When I was young, we saved everything—the last blob in the peanut butter jar, the rubber bands on the newspaper, TV dinner trays, S & H stamps, even aluminum foil (if it was clean). We did that because: a) we might need it again; b) it was wasteful not to; and c) children in India were starving.
This penurious upbringing has had an effect on my entire life. I’m still trying to decide if it’s more positive or negative. There’s ambiguity about who coined the phrase “Waste not, want not”, but I know that my mother wore it out. I was taught that buying something used was just as good (if not better) than buying new because it was less expensive, usually worked just as well, and extended the usefulness of the item. Wearing hand-me-downs was a given. (My sister, a millionaire, still shops in thrift stores.) On some level I thought of our family as less fortunate.
Then came the dawn of the age of recycling, and suddenly I was in the vanguard. I was no longer poor, I was ecological (what a lovely word!). Goodwill stores and garage sales became hip. Used became vintage. We started bragging about how many miles we put on that ol’ car. Trash had value. I remember taking my kids and three garbage bags of aluminum cans to the recycling center and getting our $7.75, usually spent on ice cream or candy on the way home. For awhile, we even had one of those can crushers in our garage.

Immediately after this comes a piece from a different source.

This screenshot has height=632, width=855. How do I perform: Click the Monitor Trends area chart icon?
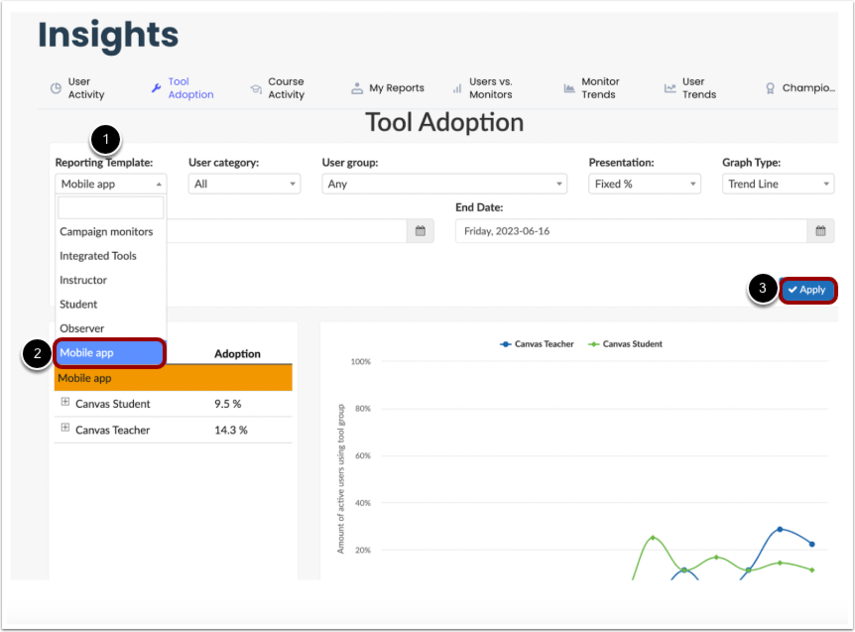coord(569,88)
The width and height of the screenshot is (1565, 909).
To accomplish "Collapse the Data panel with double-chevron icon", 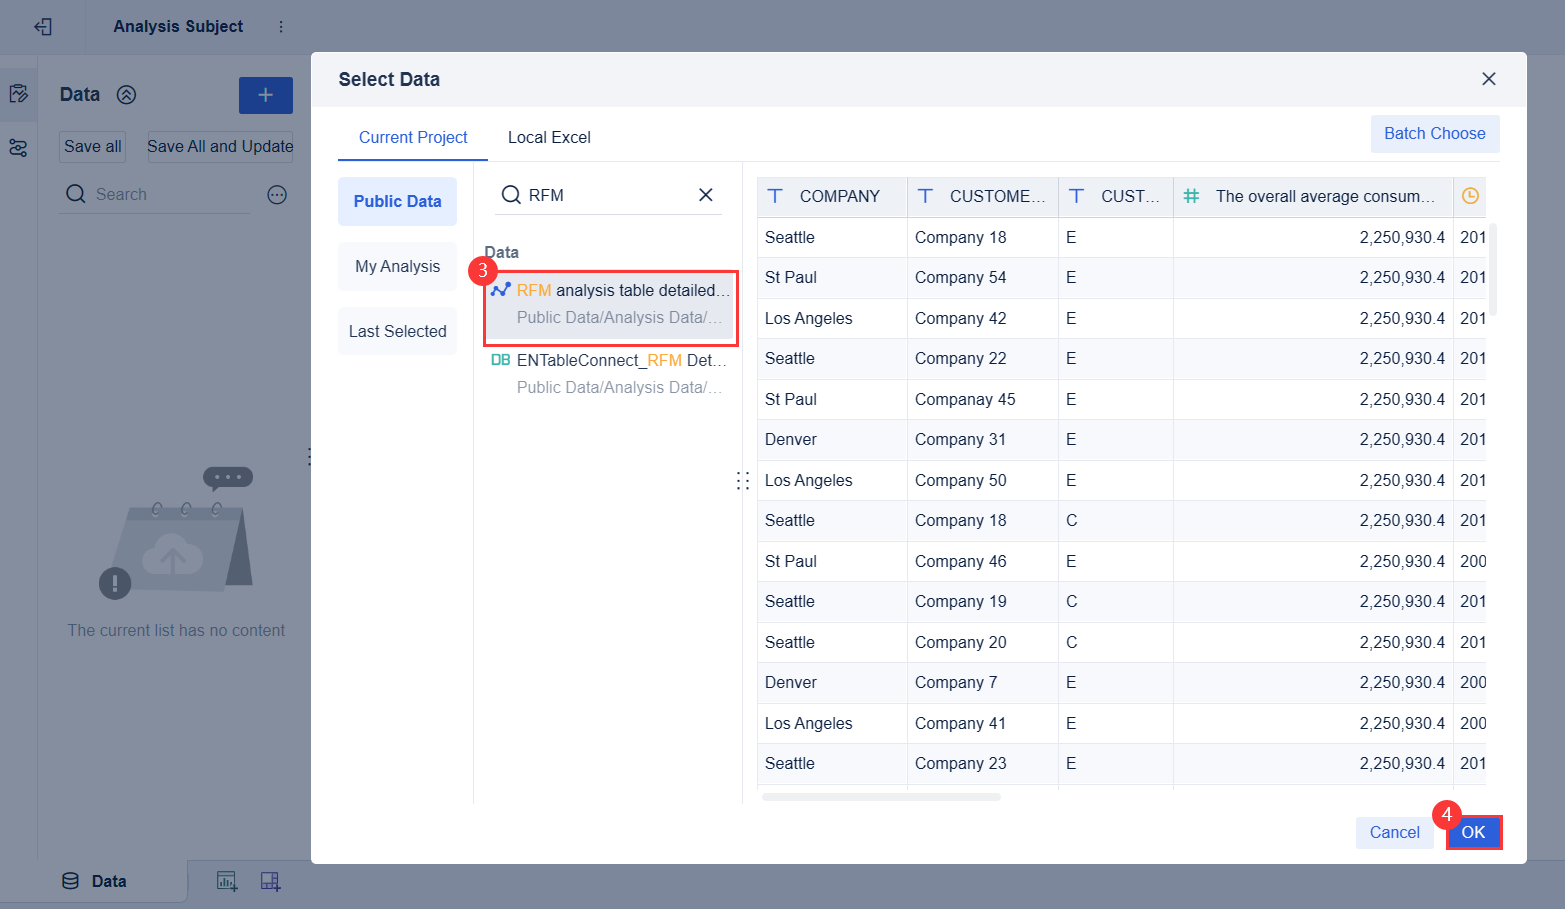I will 126,95.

Alas, the Age of Recycling has passed as quickly as the Age of Penury. We have entered into a new era: the Consumer Economy. By buying, we are helping everybody. (Then why is the gap between the 1%’ers and the rest of us growing ever larger?) New is always better than used. (A personal conflict of mine: if I buy my favorite author’s book used, he doesn’t get a penny of that, does he?) As we are making America great again, our recycled catchphrase is: You get what you pay for. Our credit history is more important than our carbon footprint. We judge on externals: our looks, our cars, our houses, our jobs, our education, our social media presence—apparently, only God looks at the heart anymore. Our leaders bury their heads and talk about tax cuts instead of climate change. The world of commerce has discovered an entrance into our private lives and is learning how to manipulate from within.
To interrupt my own rant: there are tons of people all over the planet who are dedicating themselves to combatting the ills that are besetting our world. I read about it, I see it on TV, I observe it in my church, and I hear about it every day from the people I meet and know and talk to. The world needs more of these people—there can’t be enough.
I believe there is a call to save the planet. It’s not new; it is ageless. But the call is reverberating in these times, and the people are growing, in numbers and in wisdom. One of the keys is saving: lives and resources and goods and nature. The result of not saving is waste. The symptoms of waste are: excess (always have more than you need) – the landfilling of America – the plasticizing of our oceans – China’s refusal to take our trash (they’ve got enough of their own) – the shrinking of our resources – the despoiling of our public lands – the cheapening of quality – personal bankruptcy (financial, moral, spiritual). That’s quite a rap sheet.
I’m not hopeless, but I’m worried. Do we enjoy a better quality of life than our parents? Most of us would say yes. Do our children enjoy a better quality of life than we did? Life expectancy—certainly; contentment—not so much. I’d probably split that one half and half. Will my six granddaughters enjoy a better quality of life than I do? I want to believe it, but I don’t. Not unless we make America green again. The bottom line of saving: it is a requisite of preserving our planet.